(RECORDS FOR THE TASK Opens)
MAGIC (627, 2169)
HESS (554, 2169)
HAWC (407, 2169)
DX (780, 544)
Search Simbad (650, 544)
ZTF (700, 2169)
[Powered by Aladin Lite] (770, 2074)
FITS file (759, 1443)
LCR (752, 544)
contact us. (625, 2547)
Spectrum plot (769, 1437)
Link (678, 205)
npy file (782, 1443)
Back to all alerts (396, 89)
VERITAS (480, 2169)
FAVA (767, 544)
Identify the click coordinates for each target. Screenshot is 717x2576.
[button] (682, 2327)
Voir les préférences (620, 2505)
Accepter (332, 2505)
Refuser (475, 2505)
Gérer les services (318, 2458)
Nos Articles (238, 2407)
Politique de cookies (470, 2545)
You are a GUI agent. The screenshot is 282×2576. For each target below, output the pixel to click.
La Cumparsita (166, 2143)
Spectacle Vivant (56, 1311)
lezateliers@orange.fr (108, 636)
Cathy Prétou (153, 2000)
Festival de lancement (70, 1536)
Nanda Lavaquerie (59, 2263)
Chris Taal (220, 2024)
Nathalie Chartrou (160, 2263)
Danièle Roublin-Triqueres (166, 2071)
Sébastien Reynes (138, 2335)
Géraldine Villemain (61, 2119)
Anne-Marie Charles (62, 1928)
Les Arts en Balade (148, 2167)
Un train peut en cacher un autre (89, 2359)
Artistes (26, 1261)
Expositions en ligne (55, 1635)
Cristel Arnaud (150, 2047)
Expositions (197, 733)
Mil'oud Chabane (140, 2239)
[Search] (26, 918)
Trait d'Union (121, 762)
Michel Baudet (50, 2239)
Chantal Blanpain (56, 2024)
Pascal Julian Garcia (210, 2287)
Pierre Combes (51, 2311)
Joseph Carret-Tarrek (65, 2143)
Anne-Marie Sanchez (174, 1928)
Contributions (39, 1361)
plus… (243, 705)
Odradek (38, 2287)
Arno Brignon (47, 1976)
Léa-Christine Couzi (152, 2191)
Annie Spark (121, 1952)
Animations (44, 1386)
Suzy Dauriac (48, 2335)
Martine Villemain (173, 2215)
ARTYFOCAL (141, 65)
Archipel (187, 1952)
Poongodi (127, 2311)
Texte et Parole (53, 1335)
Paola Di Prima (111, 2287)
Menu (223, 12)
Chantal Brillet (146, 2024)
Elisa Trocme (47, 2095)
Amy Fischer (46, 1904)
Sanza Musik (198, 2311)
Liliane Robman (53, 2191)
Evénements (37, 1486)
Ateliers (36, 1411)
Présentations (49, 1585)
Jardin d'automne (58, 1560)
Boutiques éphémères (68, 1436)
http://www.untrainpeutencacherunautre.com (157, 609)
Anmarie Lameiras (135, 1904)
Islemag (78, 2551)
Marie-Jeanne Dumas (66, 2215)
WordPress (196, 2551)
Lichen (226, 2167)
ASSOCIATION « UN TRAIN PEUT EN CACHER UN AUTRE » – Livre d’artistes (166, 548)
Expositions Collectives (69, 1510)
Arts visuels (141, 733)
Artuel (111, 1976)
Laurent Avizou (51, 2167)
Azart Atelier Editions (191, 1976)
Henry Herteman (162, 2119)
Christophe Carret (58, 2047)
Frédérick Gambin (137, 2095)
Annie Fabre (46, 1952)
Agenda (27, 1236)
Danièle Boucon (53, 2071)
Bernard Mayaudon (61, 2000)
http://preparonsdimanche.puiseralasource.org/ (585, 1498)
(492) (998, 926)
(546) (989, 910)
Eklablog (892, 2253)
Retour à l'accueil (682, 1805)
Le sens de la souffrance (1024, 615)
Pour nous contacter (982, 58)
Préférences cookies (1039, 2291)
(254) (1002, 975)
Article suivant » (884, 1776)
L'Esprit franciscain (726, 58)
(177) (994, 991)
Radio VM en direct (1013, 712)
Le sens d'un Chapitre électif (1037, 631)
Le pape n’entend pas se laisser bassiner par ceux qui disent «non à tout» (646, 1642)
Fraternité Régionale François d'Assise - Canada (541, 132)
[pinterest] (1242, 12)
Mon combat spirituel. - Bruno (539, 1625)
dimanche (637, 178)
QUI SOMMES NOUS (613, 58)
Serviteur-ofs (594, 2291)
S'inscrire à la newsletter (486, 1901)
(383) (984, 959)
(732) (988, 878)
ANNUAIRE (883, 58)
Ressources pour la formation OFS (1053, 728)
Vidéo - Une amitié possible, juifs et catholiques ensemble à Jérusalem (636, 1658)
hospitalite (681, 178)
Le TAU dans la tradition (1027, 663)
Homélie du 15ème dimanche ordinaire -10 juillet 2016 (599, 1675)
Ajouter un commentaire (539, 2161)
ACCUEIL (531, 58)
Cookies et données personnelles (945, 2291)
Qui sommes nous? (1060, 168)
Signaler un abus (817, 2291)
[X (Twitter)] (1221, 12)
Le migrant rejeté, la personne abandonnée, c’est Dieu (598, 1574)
(RECORDS FOR THE TASK Closes)
Output the data exactly, from the first line through the line that holds "Spectacle Vivant (56, 1311)", so that no later line appears.

MAGIC (627, 2169)
HESS (554, 2169)
HAWC (407, 2169)
DX (780, 544)
Search Simbad (650, 544)
ZTF (700, 2169)
[Powered by Aladin Lite] (770, 2074)
FITS file (759, 1443)
LCR (752, 544)
contact us. (625, 2547)
Spectrum plot (769, 1437)
Link (678, 205)
npy file (782, 1443)
Back to all alerts (396, 89)
VERITAS (480, 2169)
FAVA (767, 544)
Identify the click coordinates for each target. Screenshot is 717x2576.
[button] (682, 2327)
Voir les préférences (620, 2505)
Accepter (332, 2505)
Refuser (475, 2505)
Gérer les services (318, 2458)
Nos Articles (238, 2407)
Politique de cookies (470, 2545)
You are a GUI agent. The screenshot is 282×2576. For each target below, output the pixel to click.
La Cumparsita (166, 2143)
Spectacle Vivant (56, 1311)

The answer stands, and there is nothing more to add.